The diagnosis and treatment of stemi in the emergency department gas x while pregnant


Acute myocardial infarction (MI) is the leading cause of death in the United States 1 and in much of the developed world. It is also a rising threat in developing countries. 2 Rapid diagnosis and treatment of MI is one of the hallmark specializations of emergency medicine (EM) because emergency departments (EDs) are a common health care entry point for patients experiencing MI-associated symptoms, MI is a life-threatening condition, and the emergency medical system has developed tools to manage it effectively. A patient whose MI is missed on evaluation has a 25% likelihood of a very poor outcome, which makes this a "can’t miss" diagnosis for the EM clinician.

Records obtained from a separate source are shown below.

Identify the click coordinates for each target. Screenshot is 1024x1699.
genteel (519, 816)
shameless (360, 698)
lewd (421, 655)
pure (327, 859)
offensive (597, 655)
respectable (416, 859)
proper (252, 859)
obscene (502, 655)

It is worth noting that missed MI has long been the most common justification for monetary awards in EM litigation. 3

Acute coronary syndrome (ACS) is one of many causes of MI and describes cardiac ischemia that results when a blood clot, or thrombus, acutely narrows an artery supplying myocardial cells with blood. Specifically, ACS is ischemia due to atherosclerotic plaque rupture. Blood clotting factors interact with the plaque’s contents and trigger the formation of a superimposed blood clot that narrows or, in the case of an ST-segment elevation myocardial infarction (STEMI), fully occludes the blood vessel lumen. ACS includes unstable angina and non-ST segment elevation myocardial infarction (UA/NSTEMI) as a combined phenomenon, as well as STEMI, but it is differentiated from other forms of cardiac ischemia such as demand ischemia or coronary vasospasm.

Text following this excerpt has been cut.